** START Page **

Summary of the question:
-
How can I prove the equal-time Poisson bracket relations for the classical Hamiltonian field theory? I.e
$$[q(x,t),H(t)]_\mathrm{PB}=\dot{q}(x,t)\tag{1}$$ for a field $q$ and $$[\Pi(x,t),H(t)]_\mathrm{PB}=\dot{\Pi}(x,t)\tag{2}$$ for the conjugate momentum field $\Pi$. -
Since we should have the right physics, I think these 'abstract' relations themselves are not enough, but their specific compatibility with known physical laws (e.g. Euler-Lagrange equation for fields) should also be addressed. Do they appear while addressing the previous question? Or are those 'abstract' relations just enough to ensure that we are doing the right physics?
Hello,
As a preliminary step of studying quantum field theory, I am looking at some classical field theories, especially focusing on their formulations.
During that, I am suffering a problem regarding the Poisson bracket relations in Hamiltonian field theory.
First, let's start from the Euler-Lagrange equation
$$\frac{\partial}{\partial t}\left(\frac{\partial \mathcal{L}}{\partial(\partial_t q)}\right)+\frac{\partial}{\partial x}\left(\frac{\partial \mathcal{L}}{\partial(\partial_x q)}\right)-\frac{\partial \mathcal{L}}{\partial q}=0\tag{3}$$
for a Lagrangian density $\mathcal{L}$ involving a field variable $q(x,t)$.
For a canonical momentum density
$$\Pi(x,t):=\partial\mathcal{L}/\partial(\partial_t q)\tag{4}$$
conjugate to $q$, we define the Hamiltonian density
$$\mathcal{H}(x,t):=\Pi(x,t)\frac{\partial q}{\partial t} – \mathcal{L}.\tag{5}$$
Since we are formulating a Hamiltonian mechanics, we desire the following equal-time Poisson bracket relations hold:
(A) $\quad[q(x,t),\,\Pi(x',t)]_\mathrm{PB}=\delta(x-x')$
(B) $\quad[q(x,t),\,q(x',t)]_\mathrm{PB}=[\Pi(x,t),\,\Pi(x',t)]_\mathrm{PB}=0.$
According to some lecture notes and web pages, I found a definition of Poisson bracket
$$[A(q,\Pi),\,B(q,\Pi)]_{\mathrm{PB}}:=\int dx \left(
\frac{\delta A}{\delta q(x)}\frac{\delta B}{\delta \Pi(x)}-\frac{\delta A}{\delta \Pi(x)}\frac{\delta B}{\delta q(x)}
\right)\tag{6}$$
where $\delta$ is the functional derivative.

** END Page **
** START Source data **

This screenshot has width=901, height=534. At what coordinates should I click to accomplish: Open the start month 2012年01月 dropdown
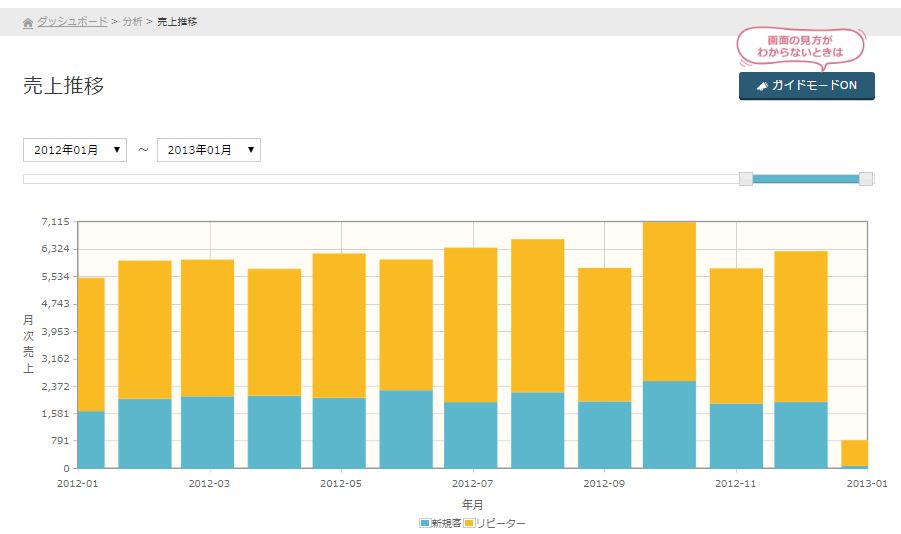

** END Source data **

■ **Required work**:
**a)** In the post on Poisson brackets in classical field theory, which quantities are introduced with the := definition sign? Name each one.
**b)** Carry on writing the post on Poisson brackets in classical field theory, starting after its final sentence.

■ **Final answers**:
**a)**
- The canonical momentum density Π(x,t), conjugate to q (equation 4)
- The Hamiltonian density ℋ(x,t) (equation 5)
- The Poisson bracket [A(q,Π), B(q,Π)]_PB (equation 6)

**b)**
Meanwhile, based on the definition of functional derivative, I derived some formulae like
$$\frac{\delta q (x)}{\delta q(y)} = \frac{\delta \Pi (x)}{\delta \Pi(y)}=\delta(x-y),\tag{7}$$
$$\frac{\delta A(x)}{\delta q(y)}=\frac{\partial A(x)}{\partial q(x)} \delta(x-y),\quad \frac{\delta A(x)}{\delta \Pi(y)}=\frac{\partial A(x)}{\partial \Pi(x)} \delta(x-y)\tag{8}$$
(I'm not sure the accuracy of those formulae, and I don't have a clear intuitive picture about those formulae in my mind; to me, they are just bunch of symbols providing some rules).
Starting form the suggested definition of the Poisson bracket and using the formulae above, I think I somehow successfully checked that the basic Poisson bracket relations (A), (B) hold, given the definition of the PB.
But here's my first problem: the definition of the Poisson bracket involves only one argument $x$, but we should deal with two arguments $x$ and $x'$ while calculating the PB. This is very confusing to me, and I cannot make sure that my derivation below is rigorous enough.
$$
[q(x,t),\Pi(x',t)]_\mathrm{PB}=\left[\int dx' q(x',t)\delta(x-x'),\,\,\Pi(x',t)\right]_\mathrm{PB}\\
=\int dy \left(\int dx' \frac{\delta q(x')}{\delta q(y)}\delta(x-x')\frac{\delta \Pi(x')}{\delta \Pi(y)} – \int dx' {\frac{\delta q(x')}{\delta \Pi(y)}}\delta(x-x'){\frac{\delta \Pi(x')}{\delta q(y)}}\right) \\
= \int dy \int dx' \delta(x'-y) \delta(x-x') \delta(x'-y) \\
=\delta(x-x').\tag{9}
$$
To avoid the confusion above, in the second line, I introduced a new variable $y$ for the dummy index defining the Poisson bracket. Also, in the final step, dealing with the delta functions seems unsatisfactory. Is every step okay here?
Next, I want to look at the PB relations involving the Hamiltonian $H=\int dx \mathcal{H}$ as an argument. I started from here:
$$
[q(x,t),H(t)]_\mathrm{PB}=\int dx'\,\left[
q(x,t),\,\Pi(x',t)\frac{\partial q}{\partial t}(x',t)-\mathcal{L}\left(
\partial_t q,\,\partial_x q,\,q
\right)
\right]_\mathrm{PB},\tag{10}
$$
written from the definition of the Hamiltonian density. Using the distributive law of Poisson bracket and the formula $$[A,\,BC] = [A,B]C + B[A,C],\tag{11}$$ I could reach
$$
=\int dx' [q(x,t),\Pi(x',t)]_\mathrm{PB} \frac{\partial q}{\partial t}(x',t)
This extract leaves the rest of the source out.